Lhoba society is organised on broadly patriarchal principles, with family property and lineage transmitted through the male line. The village panchayat (called abbala among the Idu), composed of clan elders, adjudicates internal disputes through traditional law. Theft and lying are treated as serious offences; theft is typically punished by expulsion from the village, and repeat offenders may face execution under traditional norms.

The position of women has historically been subordinate. Women in traditional Lhoba society had no inheritance rights from either husbands or fathers. The Idu practice polygamy, with each wife maintaining a separate room within the household. Both monogamy and polygamy are attested across different Lhoba groups, and practices vary between the Bokar and Idu communities.

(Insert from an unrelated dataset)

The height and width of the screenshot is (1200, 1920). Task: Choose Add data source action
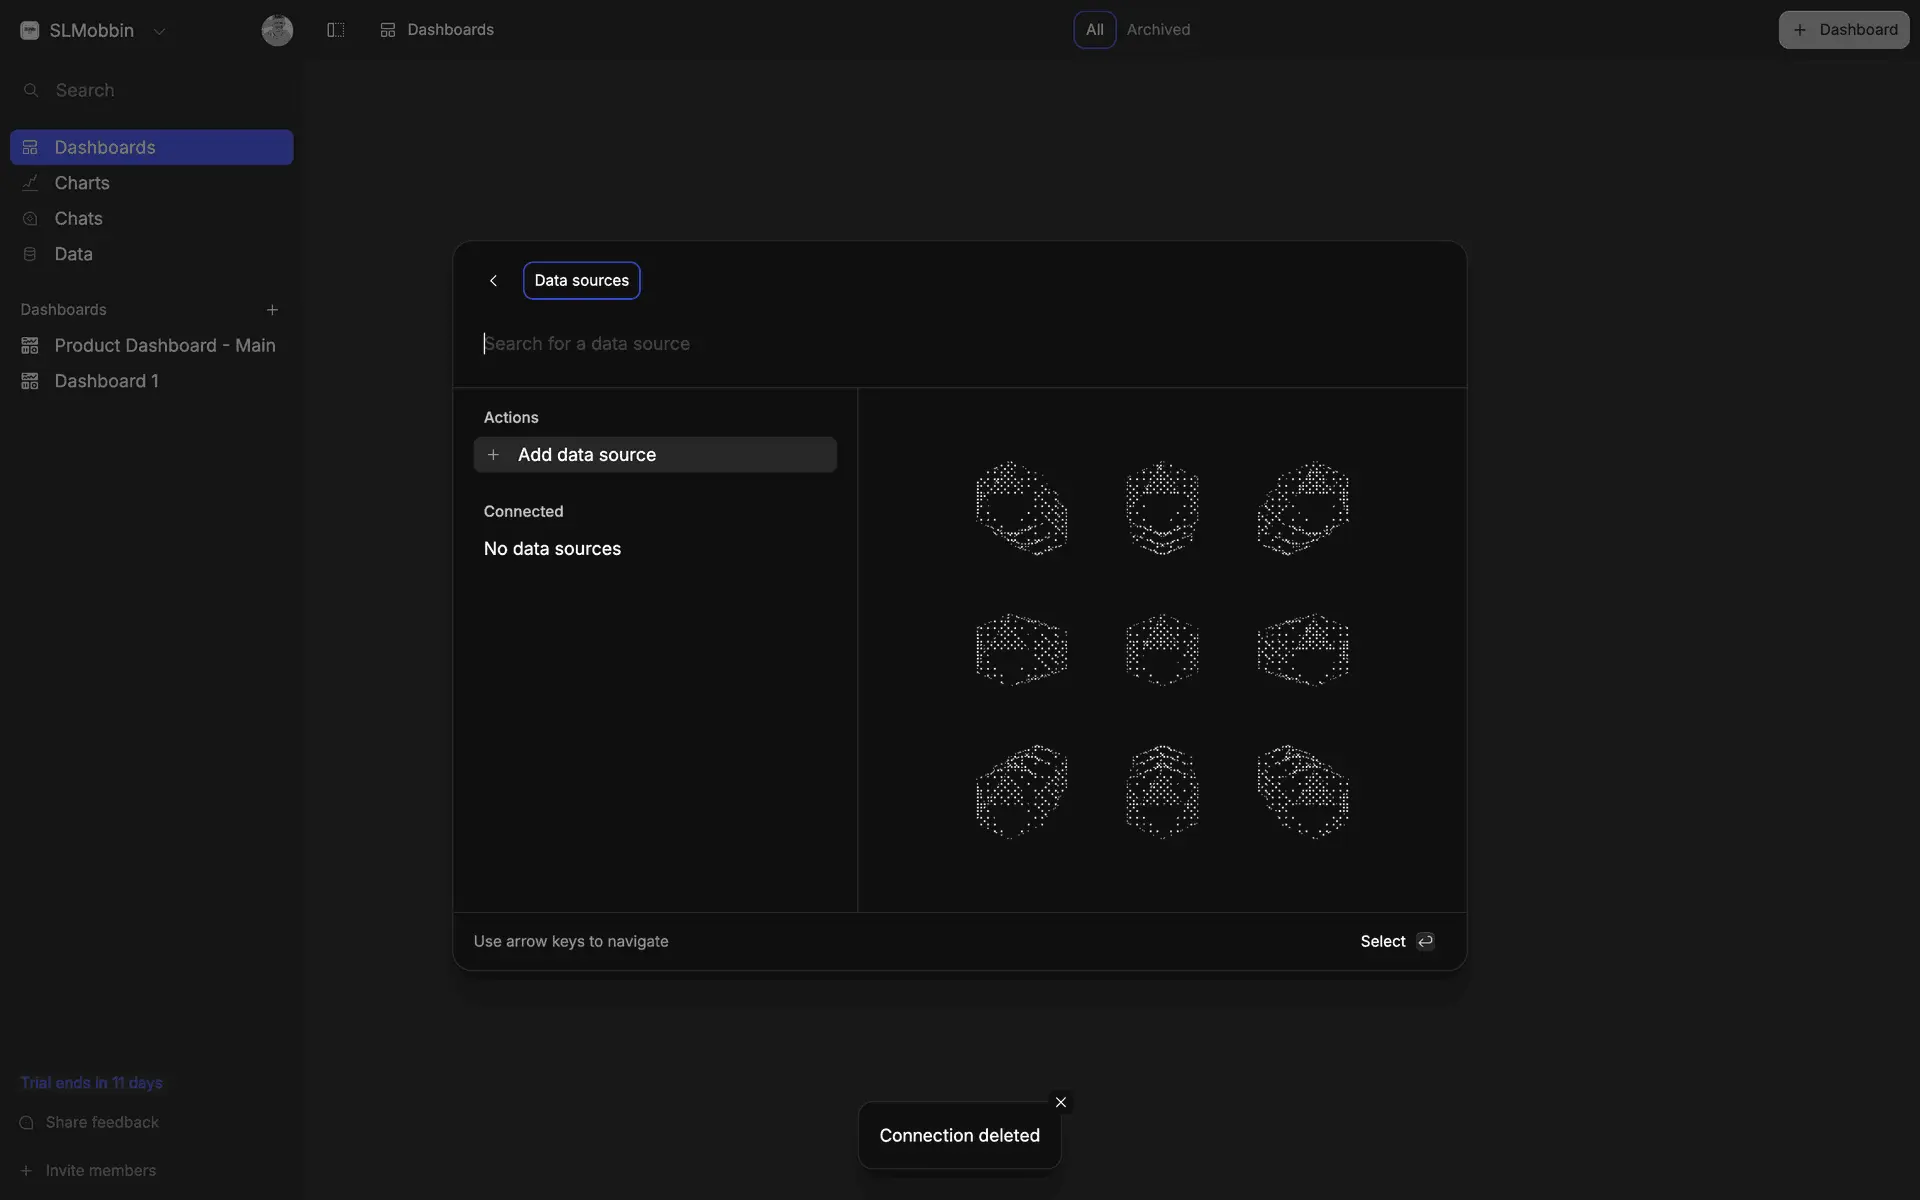pos(655,455)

Marriage ceremonies among the Yidu typically take place during the full moon days of September through December. A traditional wedding ritual involves the bride and groom each drinking from their own bowl before exchanging bowls and continuing to drink together, symbolising the joining of two lives.

Due to the very small population within China, a significant portion of Lhoba individuals intermarry with neighbouring Tibetans or with tribal communities in Arunachal Pradesh, particularly the Monpa. These intermarriages have accelerated cultural exchange and in some cases language shift toward Tibetan.

==Dengba (Deng) people==

The Deng people (僜人, Dèng Rén; also Dengba), whose own-language names are ta˧˩ ʒuaŋ˥ (Darang Deng) and kɯ˧˩ mɑn˧˥ (Geman Deng), are a small group whose official ethnic status in China remains ambiguous. They are not recognised as a separate minzu by the PRC government and are classified as an "unidentified ethnicity." They live in nine villages in Zayu County of Tibet in the virgin forest areas between the Himalayas and the Hengduan Mountains at an elevation of approximately 1,000 metres. David Bradley (2007) estimated the Darang Deng at around 800 and the Geman Deng at around 200 within China, with one additional village in Myanmar (where they are known as Taraung), and related groups in northeastern India known as the Taraon, Tayin, or Tain (formerly Digaru Mishmi).

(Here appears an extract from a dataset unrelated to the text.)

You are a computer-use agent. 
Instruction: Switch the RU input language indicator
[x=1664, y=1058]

The Deng are related to the Derung people of Yunnan and the Taron people of Myanmar. Their linguistic and cultural profile is distinct from both the Bokar Lhoba and the Idu Lhoba, and researchers have noted that classifying them as part of the Lhoba or any other existing Chinese ethnic category would be inaccurate; they remain one of the small number of unclassified populations within the PRC's ethnic taxonomy. Many Deng have migrated from China into India in recent decades.

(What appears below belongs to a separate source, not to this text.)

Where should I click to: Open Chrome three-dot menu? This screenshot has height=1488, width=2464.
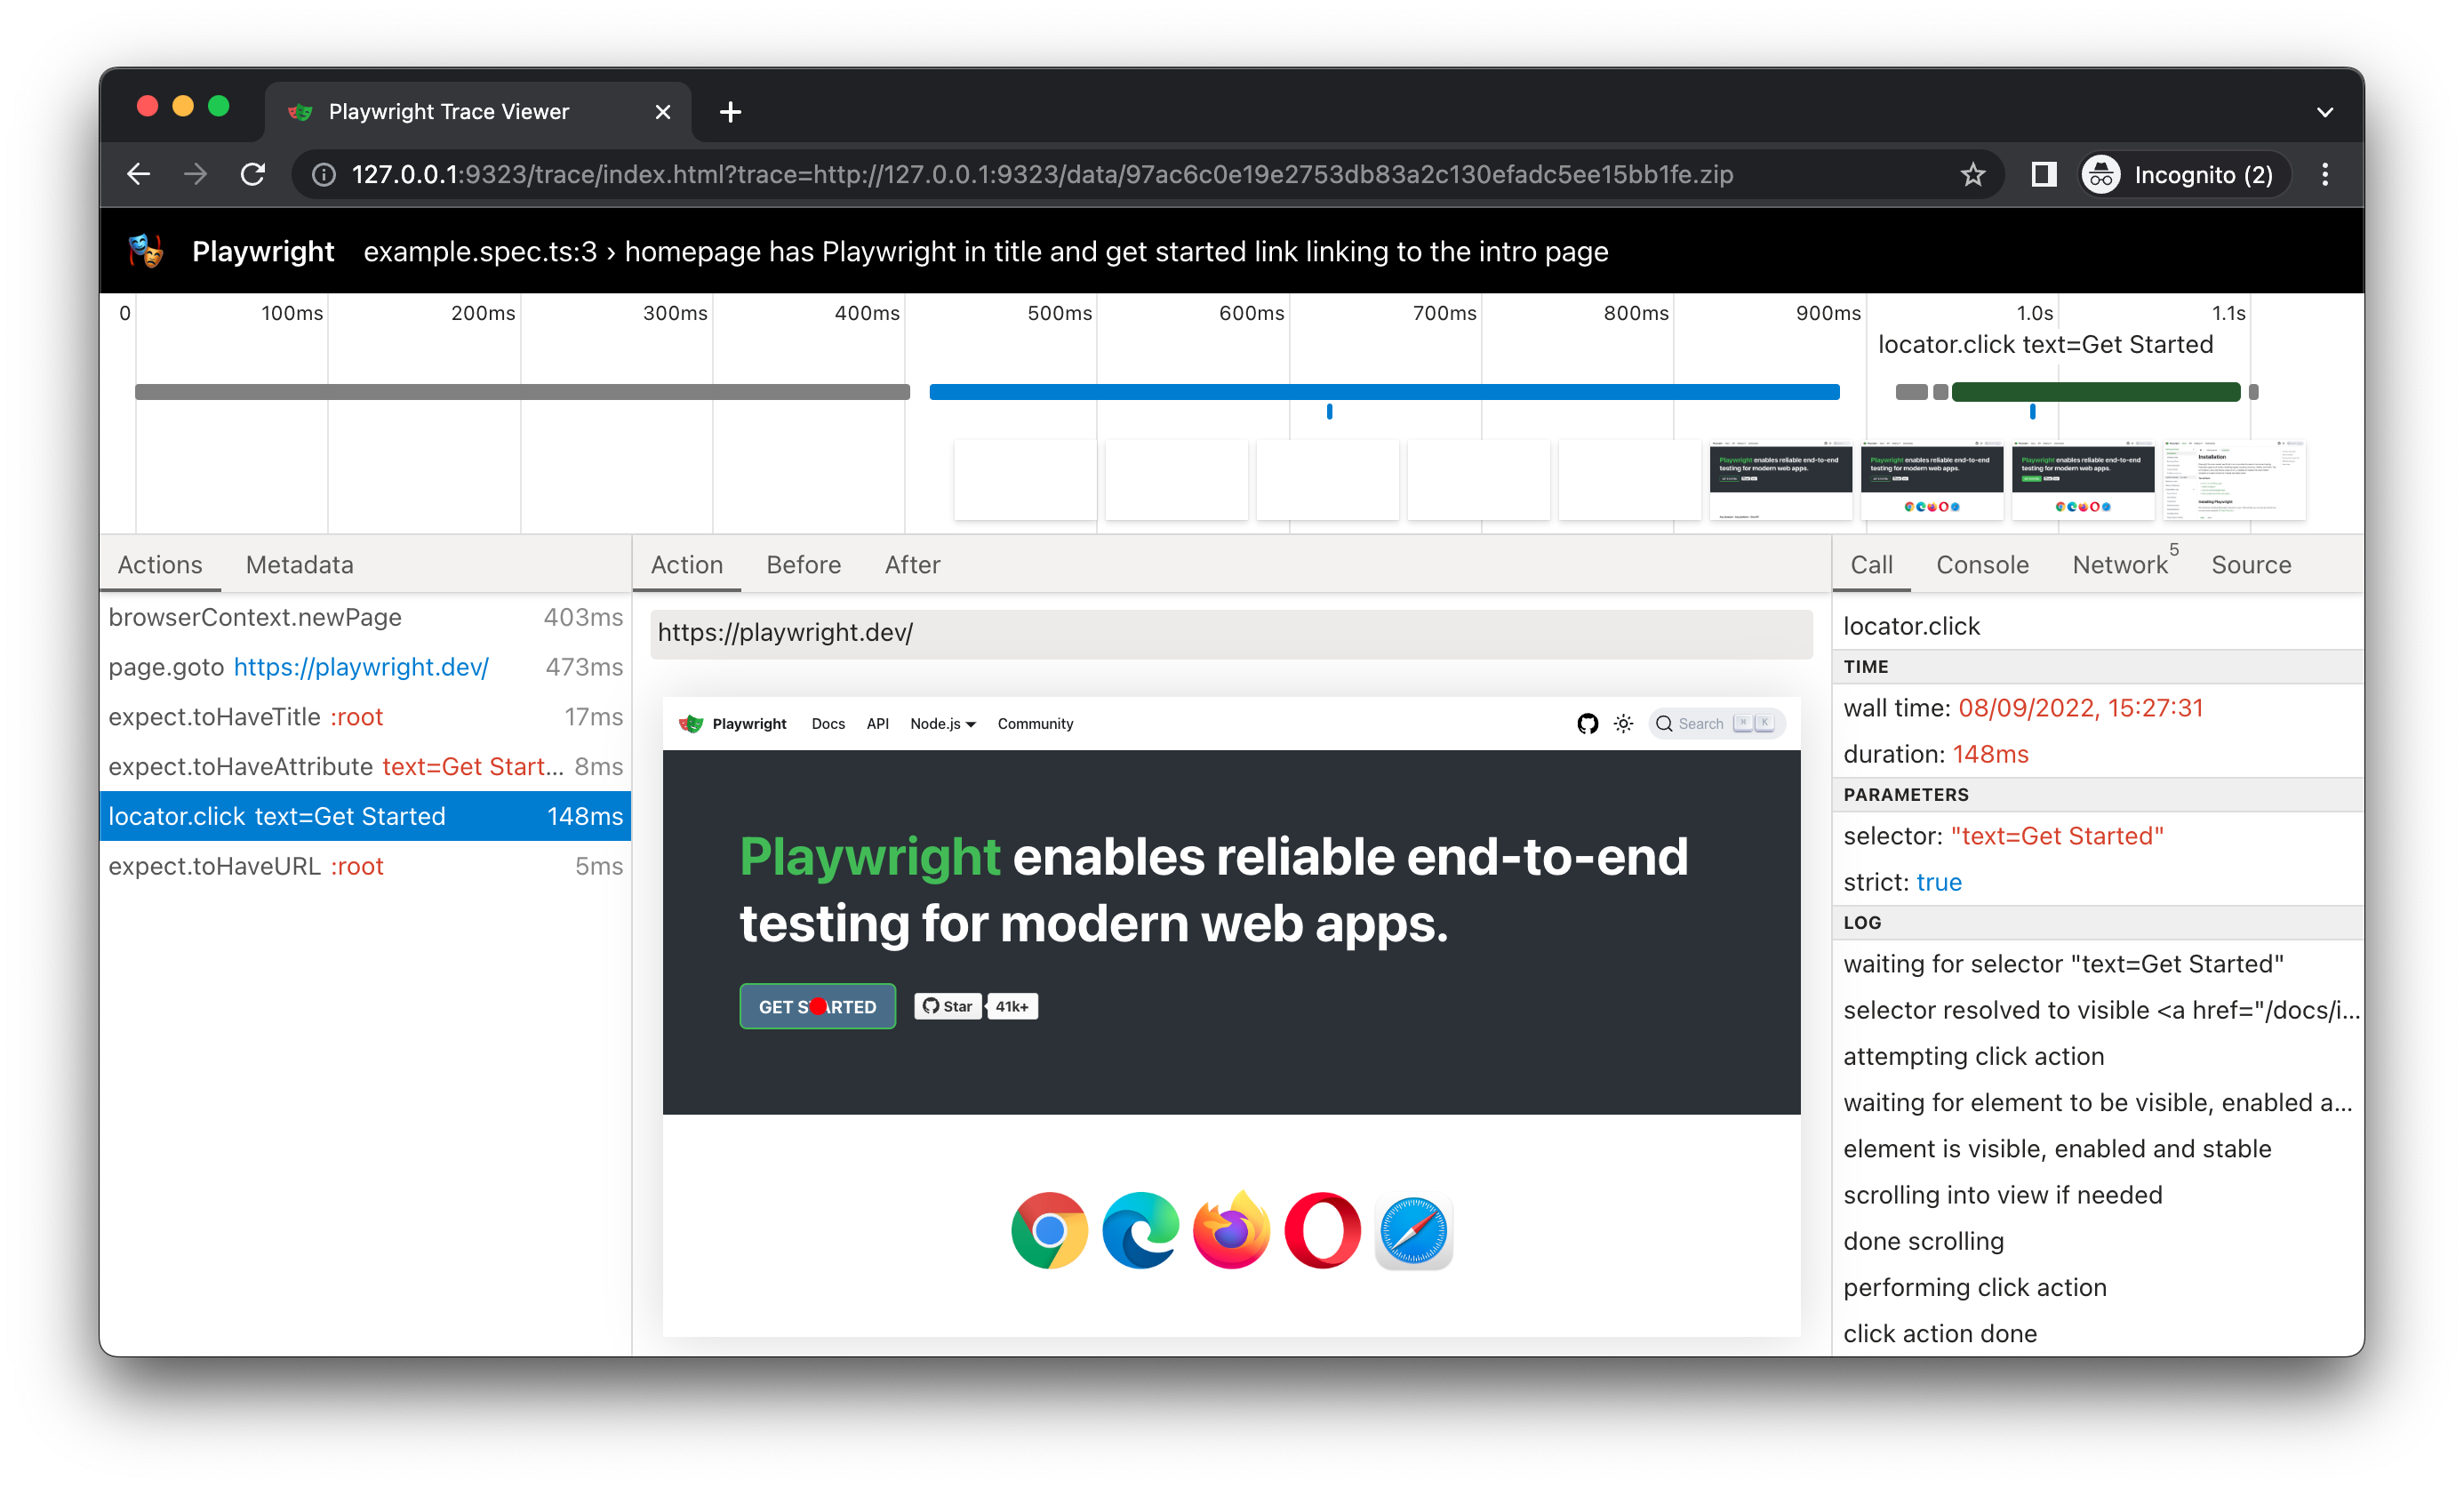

==Conservation concerns and contemporary issues==

The combination of small population, ongoing erosion of traditional ecological knowledge, language shift toward Tibetan and Mandarin, tourism development, resettlement programmes, and rapid infrastructure expansion presents serious challenges to the survival of Lhoba cultural distinctiveness. Researchers working on Lhoba ethnobotany have consistently called for investment in mechanisms that allow the Lhoba themselves to benefit from and thus maintain their traditional plant knowledge, rather than seeing it replaced by externally imposed frameworks from Tibetan or Chinese medicine.

The intangible cultural heritage of Lhoba oral literature, shamanic ritual, and traditional ecological knowledge has been the subject of official attention in China, including a study by Ma Ning on the protection of immaterial cultural heritage using Nanyi Village as a case study. The broader question of cultural transmission among small Tibeto-Burman-speaking peoples of the region has also been addressed in the context of youth language conservation movements documented on both sides of the Sino-Indian border.